MEVLİT YEMEĞİ 6

Necip’in iç çekişli Ahmet amcayı anan sözleri ortada dönen kavgayı bir nebze dindirdi. İmam ve Kemal biraz sakinleşmişler yerlerine geçmişlerdi. Nebi ise Necip’in sözlerinden sonra devam etti: 

-Ah Ahmet amca ah! Sen ne cömert ne ekmeği bol adamdın. Elindeki bir somun ekmeği kırk kişiyle yerdin de birine de “Bu ekmek benim, seninle niye paylaşayım?” demezdin. 

Yemekleri bitiren aşçı omzunda havlusu, elinde kulplu su bardağına doldurduğu çayı ile oturduğu yerden Nebi’ye karşılık verdi:

-Nebi, bahsettiğin Ahmet amca rahmetli değil mi? Kemalin babası?

-Evet abi.

-Bu saydığın vasıfları tam olarak ne zaman gösteriyordu? Ateş böcekleri gibi karanlık zamanlarda mı?

-Anlamadım abi?

-Bahsettiğin özellikleri Ahmet amcada hiç görmedim de ben. Başka bir adamdan mı bahsediyorsun diye sorma gafletine düştüm diyorum.

Kemal hem kendine hem babasına edilen hakaretlere daha fazla dayanamayıp, oturduğu yerden Nebi’nin kulağına eğilerek:

-Elimden kaza çıkmadan babamı övmeye devam et çabuk!

-Gardaş, yirmi beş lira para verdin. Hepsi tepsi bu kadar överim.

-Ulan, biz böyle mi anlaştık!

-Nasıl anlaştık peki Kemal? Yirmi beş lira verip sabah akşam babanı övdüreceğini mi sandın? Öksür yüz daha!

-Ulan, sizin hepinizin Allah belasını versin! Hepiniz çıkarcı adi adamlarsınız. Daha da size mevlit okutursam iki olsun. Yukarı mahalledeki Kuran kursundaki çocuklara erzak alıp okutturacağım bundan sonra mevlidi.

-Kemal geçen sene Kuran kursuna okutturacakken babanın mevlidini, “Kahvaltılık alacağım, kahvaltı etmeyin.” demişsin adamlara da birer simit alıp gitmişsin. Bu sene de adamlar kabul etmeyince bahçede mevlit tertip etmişsin, duymadık mı sanıyorsun?

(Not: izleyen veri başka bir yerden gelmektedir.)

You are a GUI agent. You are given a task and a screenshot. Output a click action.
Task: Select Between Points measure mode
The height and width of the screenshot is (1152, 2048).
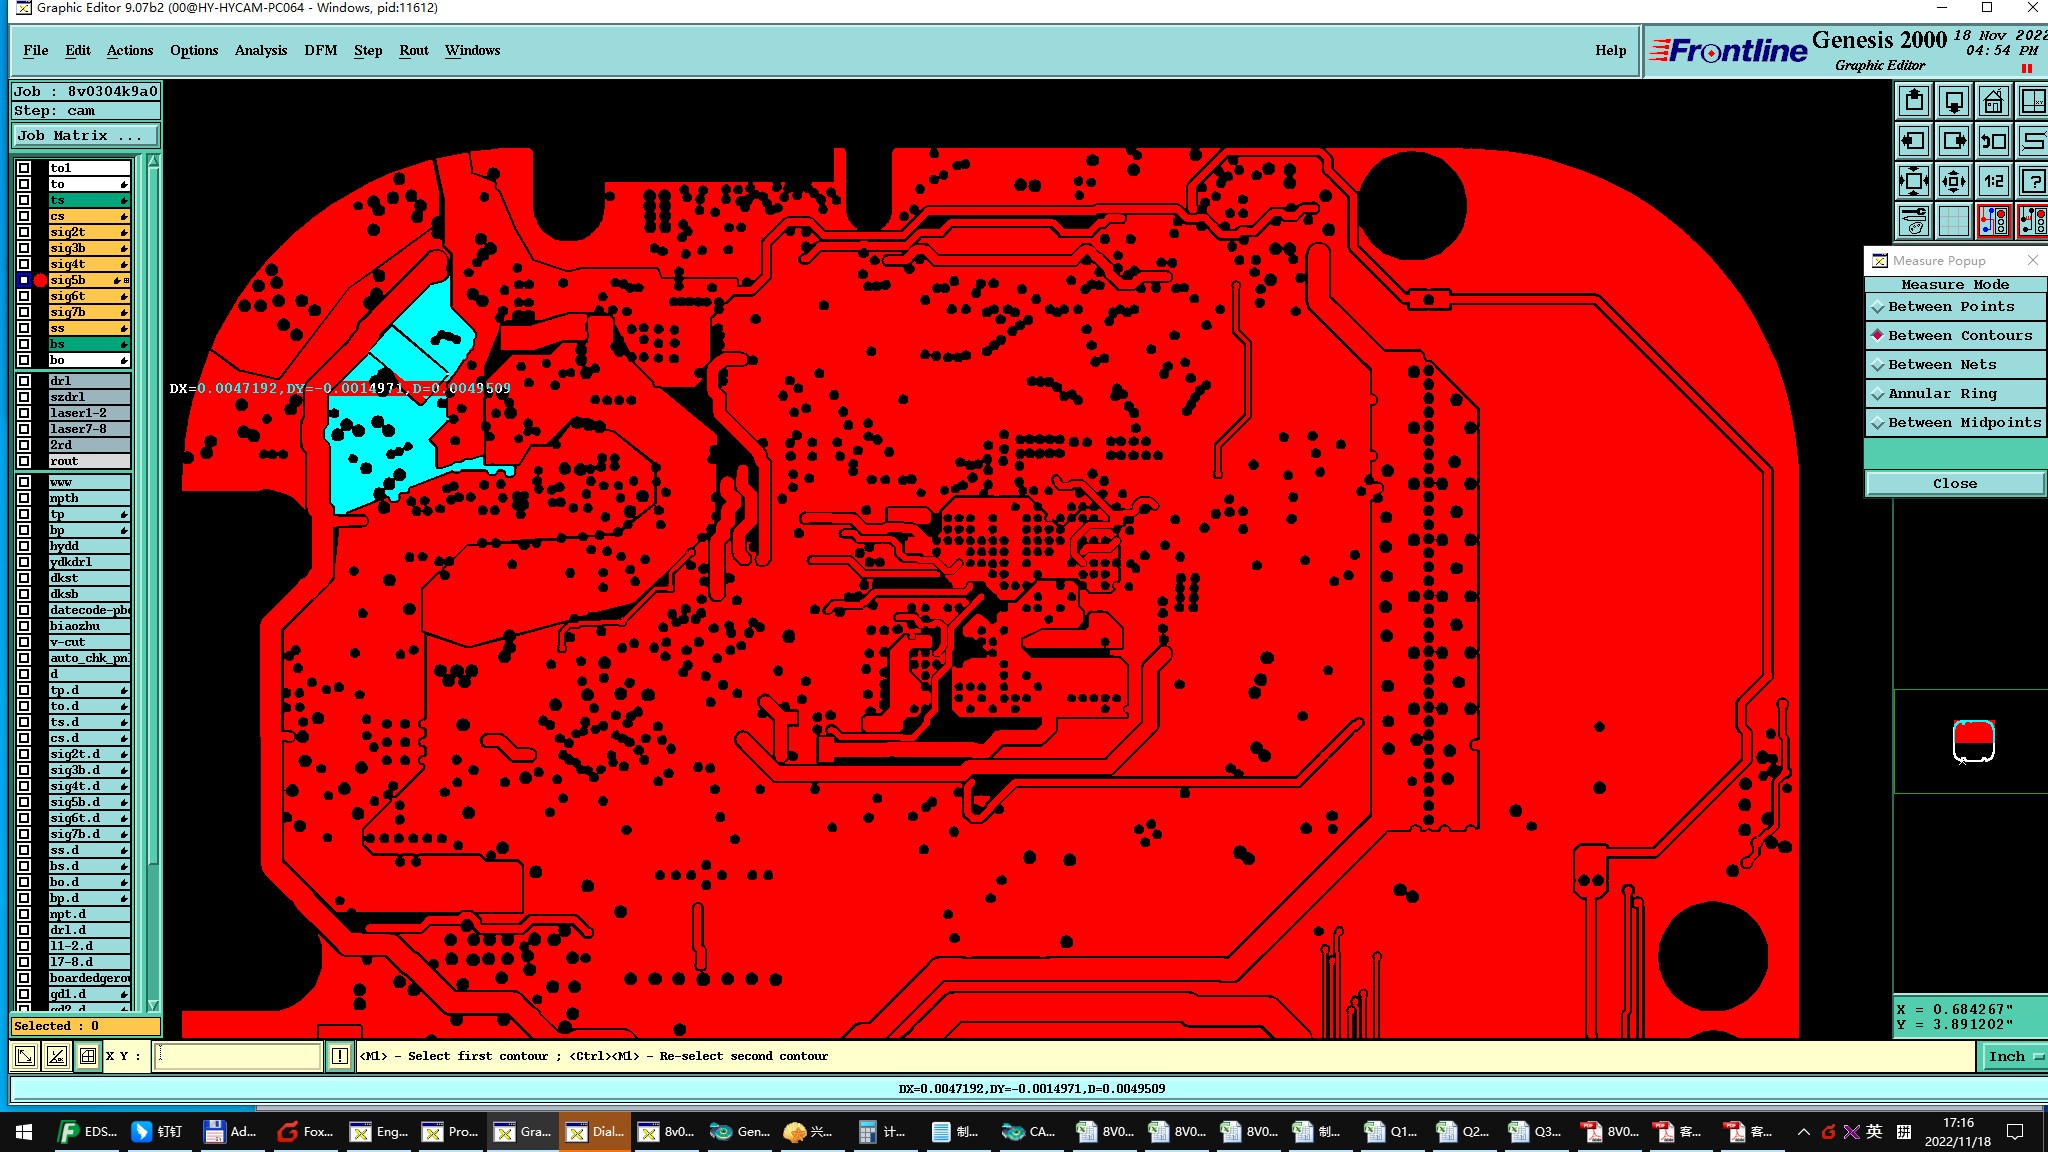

Kemal’in yüzü şimdi kireç gibi olmuştu. Her yaptığı falso geliyor önünde bitiyor, sırası gelen Kemal’in hatalarını yüzüne vuruyordu. “Ne hayal etmiştim, ne ile karşılaştım?” dedi Kemal. Hiç beklemediği bir günde, üstelik babasının mevlidinde gelip karşısına dikildi yediği haltlar. 

Çaylar da içildikten sonra herkes birerli ikişerli çıkmaya başladı Kemal’in evinden. Hatalı da olsa herkes Kemal ile helalleşmiş, Allah kabul etsin dileklerini ileterek evden ayrılmıştı. Hoca, Necip ve Nebi yan yana yürürken biraz ordan buradan, biraz Kemal’in kardeşinin hakkını gasp edişinden konuşurken hocanın elindeki hoparlör yeniden cızırdadı. İnşaat işçilerinden birinin sesi hoparlörden bizimkilerin kulağına yankılandı:

-Arkadaşlar, ekmek arası almaya gidince babam aradı, komşumuz Ali Ekber amca vefat etmiş. Ben yukarı çıkmadan cenaze evine gidip geleyim. İsmail’e söyleyin dördüncü katın duvarını öre dursun ben yetişirim. Sesleri duyan Nebi ile Necip yeni bir iş geliyor sevinciyle birbirine baktı.